A message filled the screen instantly:
ENTER PASSWORD
Good Lord, for a directory? The whole directory is password-protected?
&n
bsp; He tried a few combinations, obvious pairings such as the office extension, Langley’s zip code, and Roth’s age. Predictably, none worked. He could assume it was a four-digit code, but Roth could have easily left a longer, more complicated one as well.

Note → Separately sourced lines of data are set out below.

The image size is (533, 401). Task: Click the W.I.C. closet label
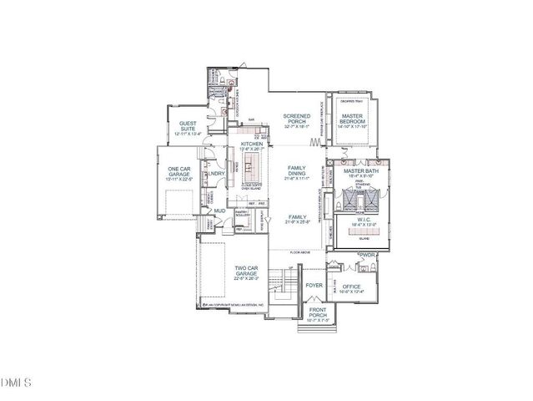[x=358, y=220]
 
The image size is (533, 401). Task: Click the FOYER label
[x=314, y=285]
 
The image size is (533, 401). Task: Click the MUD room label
[x=220, y=211]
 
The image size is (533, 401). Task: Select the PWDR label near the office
[x=368, y=254]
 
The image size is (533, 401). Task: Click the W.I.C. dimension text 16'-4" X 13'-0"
[x=358, y=226]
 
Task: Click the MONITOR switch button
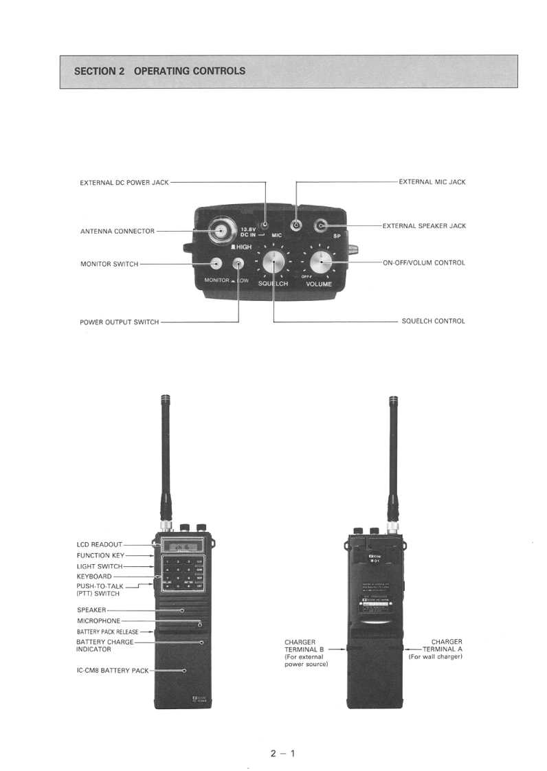216,263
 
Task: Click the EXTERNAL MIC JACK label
432,182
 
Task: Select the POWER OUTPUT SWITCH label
119,322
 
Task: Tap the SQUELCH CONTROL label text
433,321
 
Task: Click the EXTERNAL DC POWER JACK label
124,183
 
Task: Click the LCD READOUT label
99,544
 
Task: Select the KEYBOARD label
93,577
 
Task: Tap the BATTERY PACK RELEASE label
107,632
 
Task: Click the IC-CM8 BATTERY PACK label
112,670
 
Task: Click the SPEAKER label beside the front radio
91,610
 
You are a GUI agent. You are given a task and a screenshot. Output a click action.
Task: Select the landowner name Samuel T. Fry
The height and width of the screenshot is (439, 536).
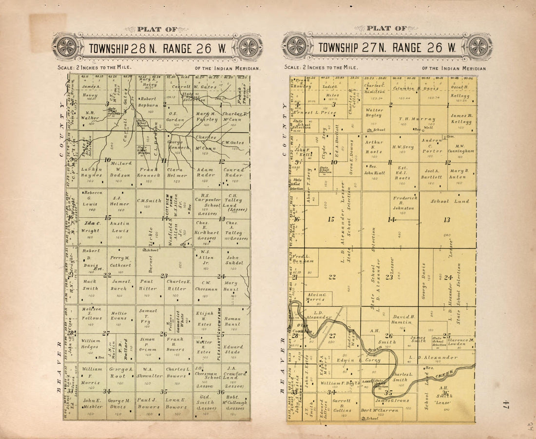(x=148, y=316)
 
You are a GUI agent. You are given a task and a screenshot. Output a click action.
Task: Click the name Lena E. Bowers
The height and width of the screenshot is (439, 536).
(x=176, y=403)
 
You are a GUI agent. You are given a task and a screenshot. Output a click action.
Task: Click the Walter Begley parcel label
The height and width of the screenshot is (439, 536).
(x=374, y=113)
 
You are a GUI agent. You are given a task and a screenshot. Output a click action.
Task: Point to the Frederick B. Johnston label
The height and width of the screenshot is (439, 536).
(x=404, y=203)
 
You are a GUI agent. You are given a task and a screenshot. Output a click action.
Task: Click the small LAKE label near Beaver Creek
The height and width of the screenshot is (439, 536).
(x=366, y=381)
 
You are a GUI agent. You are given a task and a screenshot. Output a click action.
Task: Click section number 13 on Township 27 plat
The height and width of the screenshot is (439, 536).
(x=446, y=220)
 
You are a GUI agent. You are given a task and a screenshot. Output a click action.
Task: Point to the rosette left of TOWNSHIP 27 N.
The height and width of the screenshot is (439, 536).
(x=296, y=46)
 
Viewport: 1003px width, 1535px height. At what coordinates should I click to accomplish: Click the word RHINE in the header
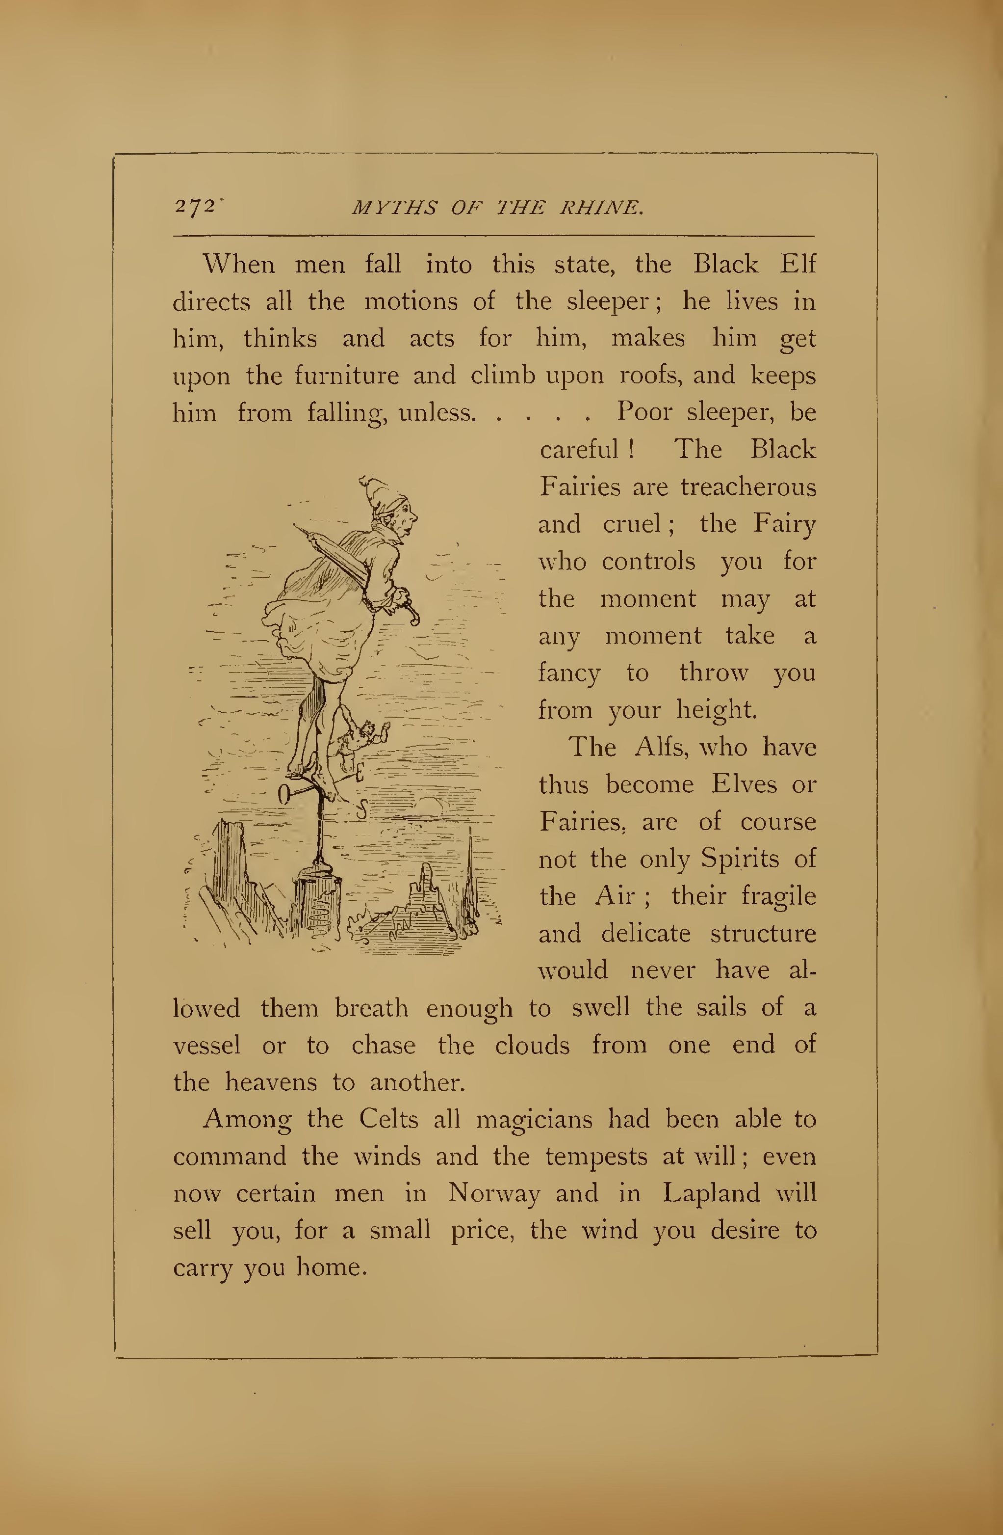tap(601, 208)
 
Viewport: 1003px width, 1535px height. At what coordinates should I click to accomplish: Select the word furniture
tap(347, 376)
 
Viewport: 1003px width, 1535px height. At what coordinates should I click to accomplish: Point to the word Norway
tap(494, 1193)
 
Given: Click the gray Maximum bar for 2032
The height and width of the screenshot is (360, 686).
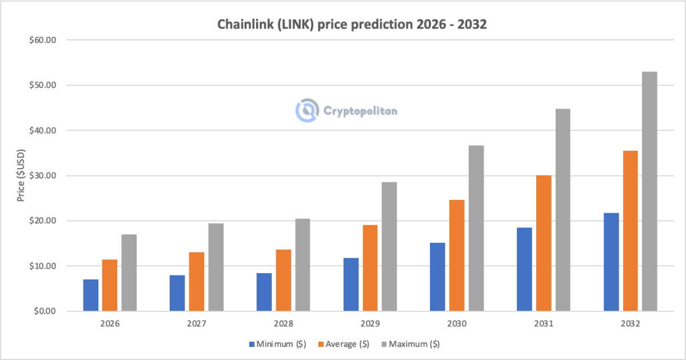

He was totally absorbed with the problem when a small noise reached his ears and he whirled toward the inner office door.
Sherry Ellis was standing in the open doorway.
Oh hell!
She said nothing, standing stock-still for a few seconds as her eyes ran from Rusty to the computer screen and back again. Her expression was stern and unyielding.
He stumbled for words. “Sherry, you startled me, I … ah …”
Without a flicker of a response to his words, she walked slowly toward him, moving around the back of the desk as he turned the chair to face her, wondering whether or not to get up.
“Sherry?”
She’s Roth’s assistant. There’s no way to explain this!
Sherry stopped inches from him, her right arm reaching out suddenly to the computer keyboard as her eyes moved to the screen.
She entered a quick series of keystrokes and hit the ENTER button. She straightened up then and looked at Rusty.
“I believe that’s the code you were looking for.”
Rusty looked up at her in shock.
She looked back at him and inclined her head toward the computer.
“Come on! The Director could be back early. Move your fingers!”
“You … you’re curious about the same thing?”
She leaned over him again, deciding not to wait, and entered a flurry of keystrokes to call up Roth’s newly unlocked communications directory as she asked, “What, exactly, were you looking for?”
He held up the security alert message and she nodded knowingly.
“I wanted to see if this came from Roth,” he said.
She shook her head. “No way. But you’ve already figured out that it didn’t come from Cairo.”
“You spotted that too?” he asked.
“Timing.”
“Timing? What do you mean?”
“The message was supposedly transmitted Friday night, Saturday morning—about four A.M. Cairo time. No way! Even dedicated spooks drawing CIA paychecks don’t like to work Friday nights. I know our macho men in Cairo. If there’s liquor to be consumed or females to be serviced, they’re not going to be slaving over a hot teletype around four A.M.” She picked the message up from the desk where Rusty had laid it.